* _To-do item_: Copy out the records verbatim from the line with "This screenshot has height=658, width=1170." up to and including the line with "Image resolution: width=750".

[Stored items]
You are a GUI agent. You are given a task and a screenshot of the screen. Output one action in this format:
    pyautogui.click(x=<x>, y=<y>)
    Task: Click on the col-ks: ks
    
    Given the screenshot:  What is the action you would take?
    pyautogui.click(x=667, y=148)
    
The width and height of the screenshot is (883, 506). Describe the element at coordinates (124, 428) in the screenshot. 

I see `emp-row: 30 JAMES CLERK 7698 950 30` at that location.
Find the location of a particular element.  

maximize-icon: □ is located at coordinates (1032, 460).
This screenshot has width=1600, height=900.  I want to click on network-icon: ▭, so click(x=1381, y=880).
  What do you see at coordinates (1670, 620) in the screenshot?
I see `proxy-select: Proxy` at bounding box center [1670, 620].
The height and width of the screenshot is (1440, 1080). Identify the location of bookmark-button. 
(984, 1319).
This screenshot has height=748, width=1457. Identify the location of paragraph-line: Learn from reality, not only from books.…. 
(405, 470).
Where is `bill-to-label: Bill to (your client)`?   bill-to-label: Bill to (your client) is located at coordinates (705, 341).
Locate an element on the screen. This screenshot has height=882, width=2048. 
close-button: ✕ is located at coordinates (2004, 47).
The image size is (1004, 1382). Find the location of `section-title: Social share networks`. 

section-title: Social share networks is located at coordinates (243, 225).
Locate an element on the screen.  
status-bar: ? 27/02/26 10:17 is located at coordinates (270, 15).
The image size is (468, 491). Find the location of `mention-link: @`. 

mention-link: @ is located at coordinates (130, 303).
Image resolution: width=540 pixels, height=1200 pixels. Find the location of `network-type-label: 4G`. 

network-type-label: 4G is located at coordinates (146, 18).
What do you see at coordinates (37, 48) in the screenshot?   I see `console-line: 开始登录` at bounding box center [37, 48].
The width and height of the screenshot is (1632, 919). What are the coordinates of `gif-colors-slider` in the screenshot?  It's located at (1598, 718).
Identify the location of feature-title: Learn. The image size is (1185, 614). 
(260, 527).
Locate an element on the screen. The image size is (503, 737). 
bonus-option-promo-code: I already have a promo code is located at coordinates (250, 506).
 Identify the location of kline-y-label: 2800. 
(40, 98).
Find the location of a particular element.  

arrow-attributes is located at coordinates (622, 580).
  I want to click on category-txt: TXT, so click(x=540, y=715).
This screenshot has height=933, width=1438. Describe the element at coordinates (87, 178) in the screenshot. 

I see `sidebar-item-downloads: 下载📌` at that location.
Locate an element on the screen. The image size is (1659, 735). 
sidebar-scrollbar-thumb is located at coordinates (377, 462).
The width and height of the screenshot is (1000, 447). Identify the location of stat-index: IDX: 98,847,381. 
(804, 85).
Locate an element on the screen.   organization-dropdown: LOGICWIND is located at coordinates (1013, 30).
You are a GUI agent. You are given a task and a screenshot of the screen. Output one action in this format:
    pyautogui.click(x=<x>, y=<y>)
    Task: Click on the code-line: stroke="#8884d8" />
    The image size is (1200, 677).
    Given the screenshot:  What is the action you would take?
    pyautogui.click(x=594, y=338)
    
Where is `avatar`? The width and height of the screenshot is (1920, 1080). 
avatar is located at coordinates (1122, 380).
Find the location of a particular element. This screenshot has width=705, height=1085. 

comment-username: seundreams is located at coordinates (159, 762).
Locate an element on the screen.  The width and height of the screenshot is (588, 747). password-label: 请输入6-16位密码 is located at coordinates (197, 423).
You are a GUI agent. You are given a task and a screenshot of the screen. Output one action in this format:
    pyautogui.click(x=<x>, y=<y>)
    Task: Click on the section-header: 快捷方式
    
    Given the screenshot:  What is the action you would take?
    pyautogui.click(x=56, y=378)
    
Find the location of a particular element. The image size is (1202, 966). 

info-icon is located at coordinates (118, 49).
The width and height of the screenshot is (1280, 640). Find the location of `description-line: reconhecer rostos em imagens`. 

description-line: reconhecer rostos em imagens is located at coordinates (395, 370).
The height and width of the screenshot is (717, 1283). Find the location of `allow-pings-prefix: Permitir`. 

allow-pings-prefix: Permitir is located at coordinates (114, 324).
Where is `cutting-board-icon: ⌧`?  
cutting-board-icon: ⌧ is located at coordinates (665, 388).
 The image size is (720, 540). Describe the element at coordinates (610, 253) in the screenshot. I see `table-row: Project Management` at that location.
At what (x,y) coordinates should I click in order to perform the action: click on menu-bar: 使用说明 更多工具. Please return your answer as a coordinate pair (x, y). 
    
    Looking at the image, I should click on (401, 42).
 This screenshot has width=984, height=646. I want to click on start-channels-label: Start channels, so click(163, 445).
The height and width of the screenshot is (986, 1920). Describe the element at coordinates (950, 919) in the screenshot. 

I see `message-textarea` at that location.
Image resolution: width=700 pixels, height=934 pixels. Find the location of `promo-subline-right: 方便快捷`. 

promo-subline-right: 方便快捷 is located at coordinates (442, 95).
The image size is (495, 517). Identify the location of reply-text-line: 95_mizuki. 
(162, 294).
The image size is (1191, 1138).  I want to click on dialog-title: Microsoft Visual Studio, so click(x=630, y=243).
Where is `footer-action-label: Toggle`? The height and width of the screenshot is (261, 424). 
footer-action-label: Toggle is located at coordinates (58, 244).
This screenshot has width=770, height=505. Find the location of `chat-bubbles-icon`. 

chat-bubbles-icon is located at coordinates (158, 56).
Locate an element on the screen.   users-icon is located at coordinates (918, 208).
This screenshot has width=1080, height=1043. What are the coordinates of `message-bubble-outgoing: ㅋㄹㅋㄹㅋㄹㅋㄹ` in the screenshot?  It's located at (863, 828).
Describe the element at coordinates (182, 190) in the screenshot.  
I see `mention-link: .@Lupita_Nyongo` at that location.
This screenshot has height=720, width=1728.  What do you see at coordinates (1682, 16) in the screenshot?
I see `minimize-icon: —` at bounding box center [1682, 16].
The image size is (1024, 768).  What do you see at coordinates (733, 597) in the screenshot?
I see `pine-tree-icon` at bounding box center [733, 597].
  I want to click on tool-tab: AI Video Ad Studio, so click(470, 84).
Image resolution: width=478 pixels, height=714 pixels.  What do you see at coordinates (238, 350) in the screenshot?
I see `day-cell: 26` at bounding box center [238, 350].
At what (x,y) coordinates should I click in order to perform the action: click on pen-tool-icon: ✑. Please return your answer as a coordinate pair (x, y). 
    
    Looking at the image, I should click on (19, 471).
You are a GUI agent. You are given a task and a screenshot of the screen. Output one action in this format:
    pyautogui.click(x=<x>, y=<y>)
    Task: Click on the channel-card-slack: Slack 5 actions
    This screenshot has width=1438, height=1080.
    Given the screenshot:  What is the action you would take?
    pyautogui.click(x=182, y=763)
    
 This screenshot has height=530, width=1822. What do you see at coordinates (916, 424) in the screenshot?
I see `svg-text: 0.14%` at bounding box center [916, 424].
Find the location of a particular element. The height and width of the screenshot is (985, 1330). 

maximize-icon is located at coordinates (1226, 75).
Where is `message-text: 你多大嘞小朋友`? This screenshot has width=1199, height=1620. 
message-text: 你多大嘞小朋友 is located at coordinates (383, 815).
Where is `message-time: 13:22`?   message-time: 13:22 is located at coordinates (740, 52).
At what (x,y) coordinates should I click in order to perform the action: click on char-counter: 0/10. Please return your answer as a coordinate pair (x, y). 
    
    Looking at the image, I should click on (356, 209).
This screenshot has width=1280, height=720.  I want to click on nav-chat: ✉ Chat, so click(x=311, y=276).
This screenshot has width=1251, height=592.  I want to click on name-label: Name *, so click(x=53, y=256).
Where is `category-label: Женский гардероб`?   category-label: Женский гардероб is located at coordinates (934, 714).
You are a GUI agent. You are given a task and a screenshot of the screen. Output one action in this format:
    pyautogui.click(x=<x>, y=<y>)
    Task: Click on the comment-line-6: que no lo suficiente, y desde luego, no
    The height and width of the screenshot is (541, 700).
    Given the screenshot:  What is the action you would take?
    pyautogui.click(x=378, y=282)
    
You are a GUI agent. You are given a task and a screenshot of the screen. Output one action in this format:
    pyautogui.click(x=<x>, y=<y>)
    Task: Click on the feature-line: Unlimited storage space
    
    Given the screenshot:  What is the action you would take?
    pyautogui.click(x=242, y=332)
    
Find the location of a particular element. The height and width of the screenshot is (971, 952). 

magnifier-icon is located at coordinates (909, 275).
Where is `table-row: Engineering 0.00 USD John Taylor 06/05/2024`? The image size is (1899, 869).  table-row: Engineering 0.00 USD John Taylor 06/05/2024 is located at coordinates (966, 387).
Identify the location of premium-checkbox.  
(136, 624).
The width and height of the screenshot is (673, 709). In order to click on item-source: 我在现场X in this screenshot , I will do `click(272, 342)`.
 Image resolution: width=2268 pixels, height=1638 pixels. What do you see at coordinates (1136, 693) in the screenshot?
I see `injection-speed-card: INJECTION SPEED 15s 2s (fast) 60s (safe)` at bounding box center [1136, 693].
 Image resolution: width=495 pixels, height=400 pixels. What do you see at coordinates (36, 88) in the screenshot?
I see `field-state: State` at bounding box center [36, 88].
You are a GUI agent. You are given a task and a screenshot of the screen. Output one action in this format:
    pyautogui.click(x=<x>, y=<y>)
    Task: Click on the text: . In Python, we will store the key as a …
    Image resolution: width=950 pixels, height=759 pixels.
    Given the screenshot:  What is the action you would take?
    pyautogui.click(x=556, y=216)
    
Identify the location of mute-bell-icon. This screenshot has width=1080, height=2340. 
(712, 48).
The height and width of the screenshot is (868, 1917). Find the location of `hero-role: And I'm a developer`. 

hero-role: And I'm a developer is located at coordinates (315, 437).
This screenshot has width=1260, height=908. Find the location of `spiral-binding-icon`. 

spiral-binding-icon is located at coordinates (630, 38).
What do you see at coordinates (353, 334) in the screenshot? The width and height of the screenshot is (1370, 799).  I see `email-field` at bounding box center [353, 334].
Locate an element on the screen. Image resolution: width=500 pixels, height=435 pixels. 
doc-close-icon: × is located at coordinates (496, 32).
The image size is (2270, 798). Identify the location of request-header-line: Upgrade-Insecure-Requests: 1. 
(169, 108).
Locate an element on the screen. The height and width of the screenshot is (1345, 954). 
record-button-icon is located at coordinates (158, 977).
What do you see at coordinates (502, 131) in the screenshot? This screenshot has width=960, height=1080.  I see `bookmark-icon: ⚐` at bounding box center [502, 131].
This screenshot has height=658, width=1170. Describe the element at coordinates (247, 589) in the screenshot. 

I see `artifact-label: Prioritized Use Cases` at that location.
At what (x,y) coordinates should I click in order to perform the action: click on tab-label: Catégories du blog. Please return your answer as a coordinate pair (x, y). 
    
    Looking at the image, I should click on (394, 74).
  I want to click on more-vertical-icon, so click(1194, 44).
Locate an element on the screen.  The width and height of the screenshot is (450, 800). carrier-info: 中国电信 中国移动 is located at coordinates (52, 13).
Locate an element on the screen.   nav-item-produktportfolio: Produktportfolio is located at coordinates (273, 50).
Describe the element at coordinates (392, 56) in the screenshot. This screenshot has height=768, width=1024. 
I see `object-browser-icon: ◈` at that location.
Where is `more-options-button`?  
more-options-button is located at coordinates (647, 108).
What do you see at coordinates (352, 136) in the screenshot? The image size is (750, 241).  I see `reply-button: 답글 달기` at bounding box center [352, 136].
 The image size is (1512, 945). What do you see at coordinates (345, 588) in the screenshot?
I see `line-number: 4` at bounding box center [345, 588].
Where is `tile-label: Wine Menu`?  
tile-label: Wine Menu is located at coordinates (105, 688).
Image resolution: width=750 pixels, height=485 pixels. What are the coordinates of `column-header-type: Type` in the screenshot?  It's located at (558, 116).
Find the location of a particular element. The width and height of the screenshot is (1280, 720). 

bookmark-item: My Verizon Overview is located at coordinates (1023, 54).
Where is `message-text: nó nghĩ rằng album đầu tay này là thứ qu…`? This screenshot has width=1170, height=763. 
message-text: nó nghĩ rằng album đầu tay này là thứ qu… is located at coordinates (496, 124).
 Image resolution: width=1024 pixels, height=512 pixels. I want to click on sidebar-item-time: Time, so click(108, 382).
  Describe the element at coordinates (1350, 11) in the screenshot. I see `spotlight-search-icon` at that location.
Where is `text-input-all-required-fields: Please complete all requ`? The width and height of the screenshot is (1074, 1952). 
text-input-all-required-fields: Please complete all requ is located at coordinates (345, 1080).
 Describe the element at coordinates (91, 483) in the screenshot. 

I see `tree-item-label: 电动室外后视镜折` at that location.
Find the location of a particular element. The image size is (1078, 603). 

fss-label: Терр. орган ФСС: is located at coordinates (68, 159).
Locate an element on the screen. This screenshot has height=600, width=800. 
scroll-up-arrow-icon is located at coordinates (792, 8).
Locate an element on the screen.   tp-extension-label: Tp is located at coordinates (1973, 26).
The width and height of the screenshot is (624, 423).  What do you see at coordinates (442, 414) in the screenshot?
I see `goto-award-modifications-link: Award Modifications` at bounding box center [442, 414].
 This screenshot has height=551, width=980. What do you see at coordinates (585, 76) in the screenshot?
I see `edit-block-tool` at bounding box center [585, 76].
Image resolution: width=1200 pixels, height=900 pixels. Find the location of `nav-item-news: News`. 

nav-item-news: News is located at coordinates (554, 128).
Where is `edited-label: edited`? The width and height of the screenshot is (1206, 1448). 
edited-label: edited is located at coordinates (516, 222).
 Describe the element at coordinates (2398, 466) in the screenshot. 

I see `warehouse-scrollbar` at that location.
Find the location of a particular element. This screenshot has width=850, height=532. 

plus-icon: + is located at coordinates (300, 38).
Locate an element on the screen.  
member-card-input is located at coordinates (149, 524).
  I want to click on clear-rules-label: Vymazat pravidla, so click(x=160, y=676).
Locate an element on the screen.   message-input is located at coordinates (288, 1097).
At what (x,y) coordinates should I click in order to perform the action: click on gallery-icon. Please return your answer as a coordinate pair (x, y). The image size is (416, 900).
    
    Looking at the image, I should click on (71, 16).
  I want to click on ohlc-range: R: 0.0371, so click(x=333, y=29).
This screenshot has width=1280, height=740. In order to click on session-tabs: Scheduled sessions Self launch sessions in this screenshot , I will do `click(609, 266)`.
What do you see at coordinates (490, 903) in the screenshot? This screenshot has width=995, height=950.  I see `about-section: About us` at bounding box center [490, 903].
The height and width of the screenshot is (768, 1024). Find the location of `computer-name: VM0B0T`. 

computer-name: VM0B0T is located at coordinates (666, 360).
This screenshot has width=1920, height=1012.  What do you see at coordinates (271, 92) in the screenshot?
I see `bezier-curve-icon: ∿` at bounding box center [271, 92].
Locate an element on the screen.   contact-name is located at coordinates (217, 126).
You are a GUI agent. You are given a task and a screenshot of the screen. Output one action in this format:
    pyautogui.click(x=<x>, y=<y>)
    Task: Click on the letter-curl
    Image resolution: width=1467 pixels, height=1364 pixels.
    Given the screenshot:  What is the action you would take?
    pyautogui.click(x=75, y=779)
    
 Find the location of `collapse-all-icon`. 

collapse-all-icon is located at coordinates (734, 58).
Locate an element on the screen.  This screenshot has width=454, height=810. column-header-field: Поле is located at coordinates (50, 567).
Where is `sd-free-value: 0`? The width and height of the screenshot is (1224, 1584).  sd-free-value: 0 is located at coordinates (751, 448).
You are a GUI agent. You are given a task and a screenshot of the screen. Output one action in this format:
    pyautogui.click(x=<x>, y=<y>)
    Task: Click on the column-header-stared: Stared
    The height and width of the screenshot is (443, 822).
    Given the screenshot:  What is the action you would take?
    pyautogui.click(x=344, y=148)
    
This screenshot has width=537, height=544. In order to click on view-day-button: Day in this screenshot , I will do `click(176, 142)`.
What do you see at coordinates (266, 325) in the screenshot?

* _Result_:
This screenshot has height=658, width=1170. Describe the element at coordinates (247, 589) in the screenshot. 

I see `artifact-label: Prioritized Use Cases` at that location.
At what (x,y) coordinates should I click in order to perform the action: click on tab-label: Catégories du blog. Please return your answer as a coordinate pair (x, y). 
    
    Looking at the image, I should click on (394, 74).
  I want to click on more-vertical-icon, so click(1194, 44).
Locate an element on the screen.  The width and height of the screenshot is (450, 800). carrier-info: 中国电信 中国移动 is located at coordinates (52, 13).
Locate an element on the screen.   nav-item-produktportfolio: Produktportfolio is located at coordinates (273, 50).
Describe the element at coordinates (392, 56) in the screenshot. This screenshot has height=768, width=1024. 
I see `object-browser-icon: ◈` at that location.
Where is `more-options-button`?  
more-options-button is located at coordinates (647, 108).
What do you see at coordinates (352, 136) in the screenshot? The image size is (750, 241).  I see `reply-button: 답글 달기` at bounding box center [352, 136].
 The image size is (1512, 945). What do you see at coordinates (345, 588) in the screenshot?
I see `line-number: 4` at bounding box center [345, 588].
Where is `tile-label: Wine Menu`?  
tile-label: Wine Menu is located at coordinates (105, 688).
Image resolution: width=750 pixels, height=485 pixels. What are the coordinates of `column-header-type: Type` in the screenshot?  It's located at (558, 116).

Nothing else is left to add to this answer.